__Study material__.
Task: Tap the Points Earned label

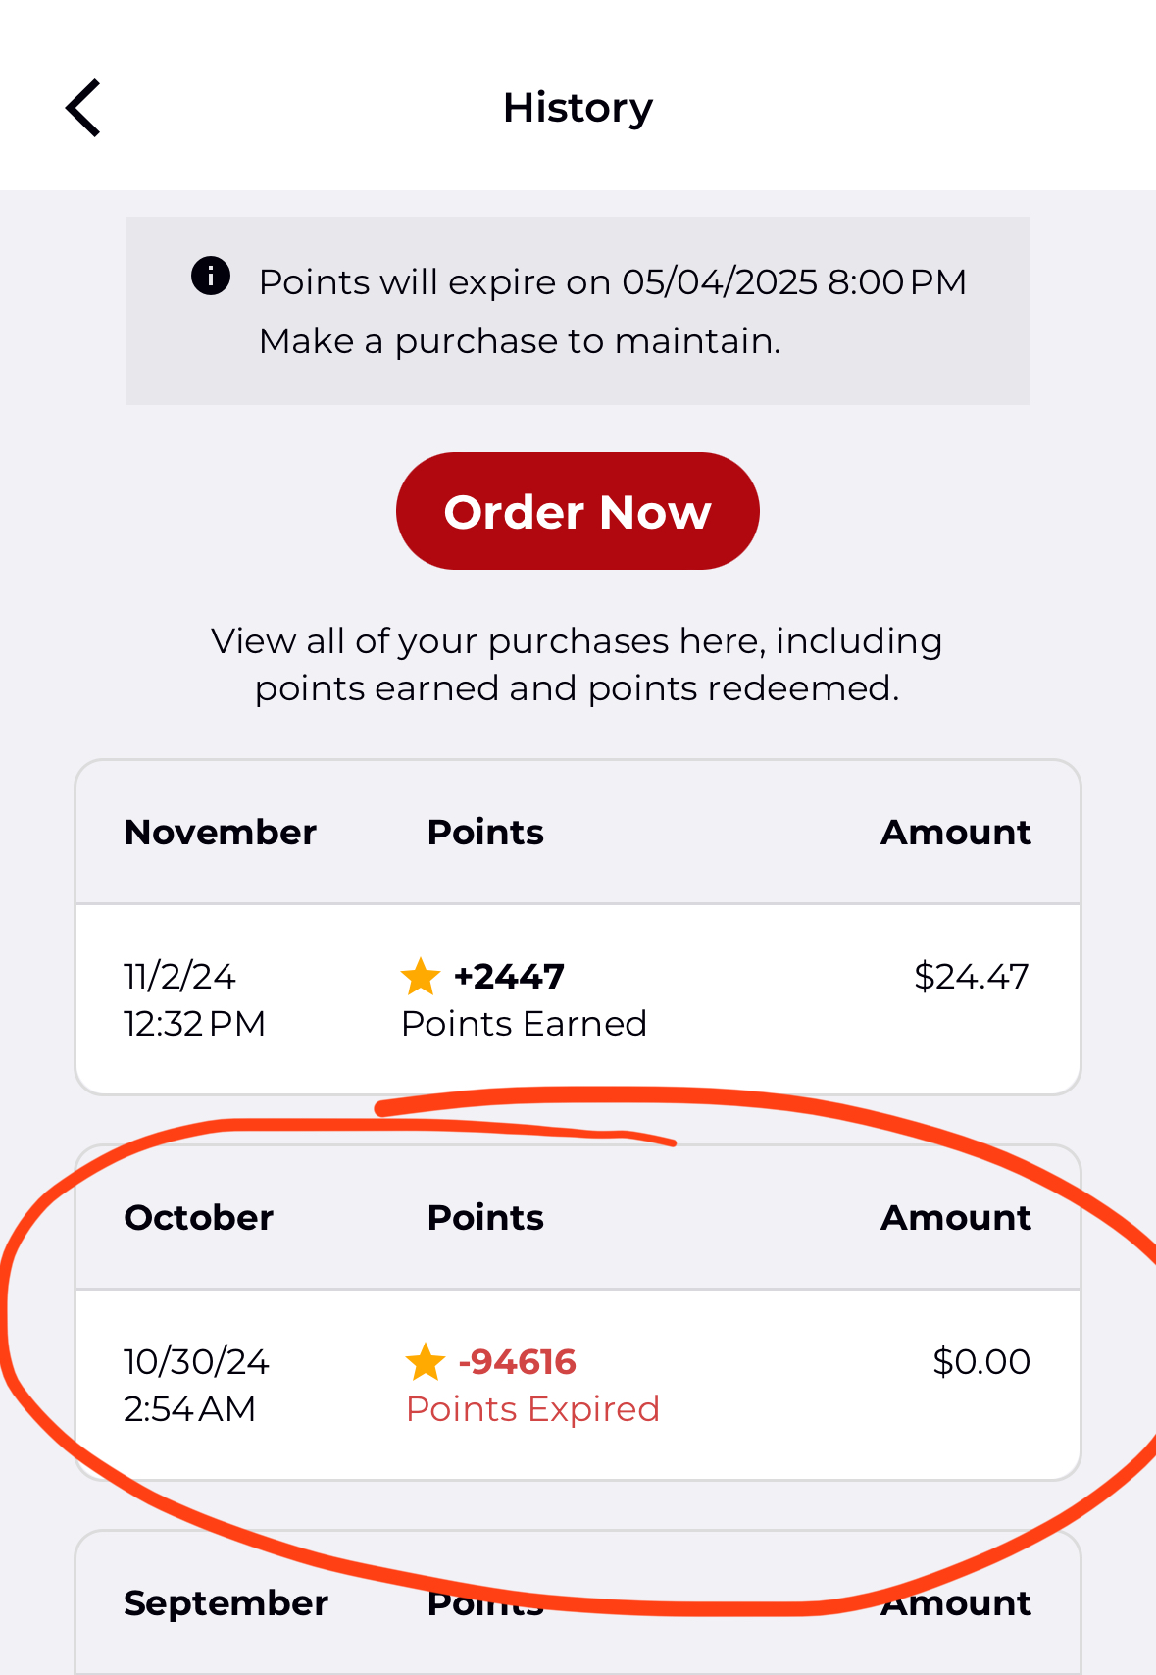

==

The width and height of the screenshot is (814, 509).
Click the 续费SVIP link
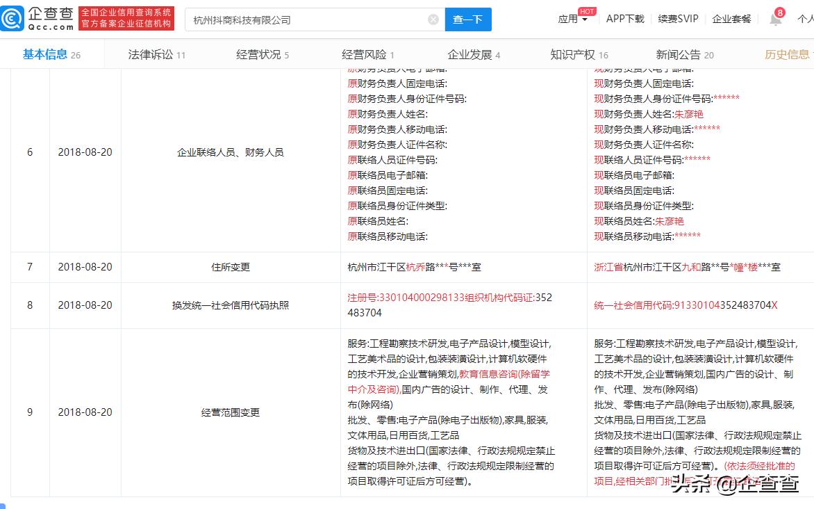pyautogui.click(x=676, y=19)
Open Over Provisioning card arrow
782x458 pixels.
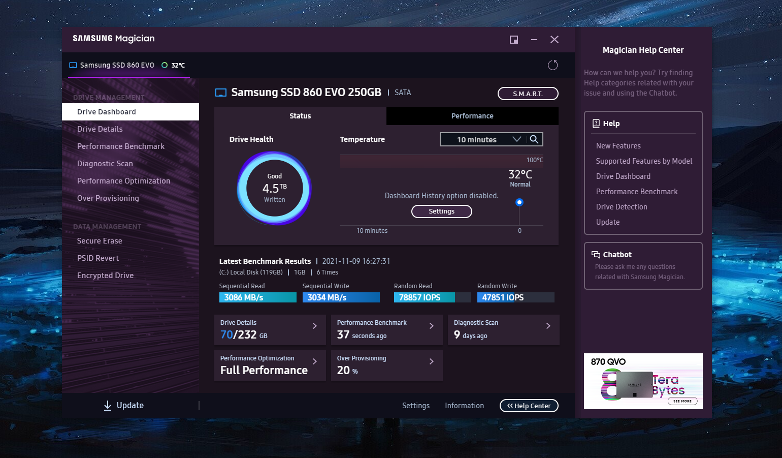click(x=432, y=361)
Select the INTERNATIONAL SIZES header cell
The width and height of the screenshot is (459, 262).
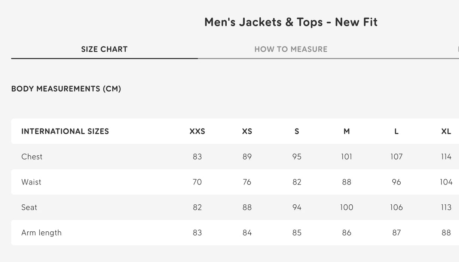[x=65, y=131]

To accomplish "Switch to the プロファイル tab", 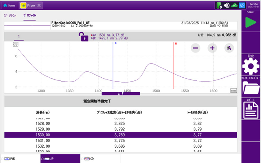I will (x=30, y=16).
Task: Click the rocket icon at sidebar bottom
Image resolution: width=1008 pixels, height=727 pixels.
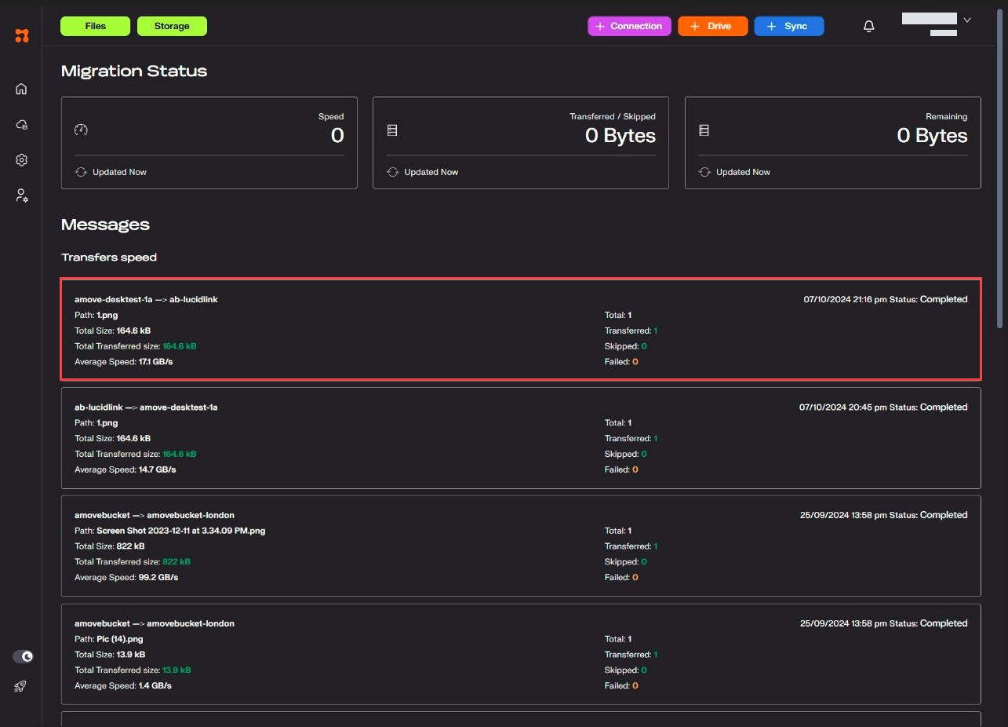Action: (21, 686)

__Assignment__. All lines above that contain "Task" are required in the answer.

__Expected answer__.
Task: Tap the Points Earned label
Task: Click the rocket icon at sidebar bottom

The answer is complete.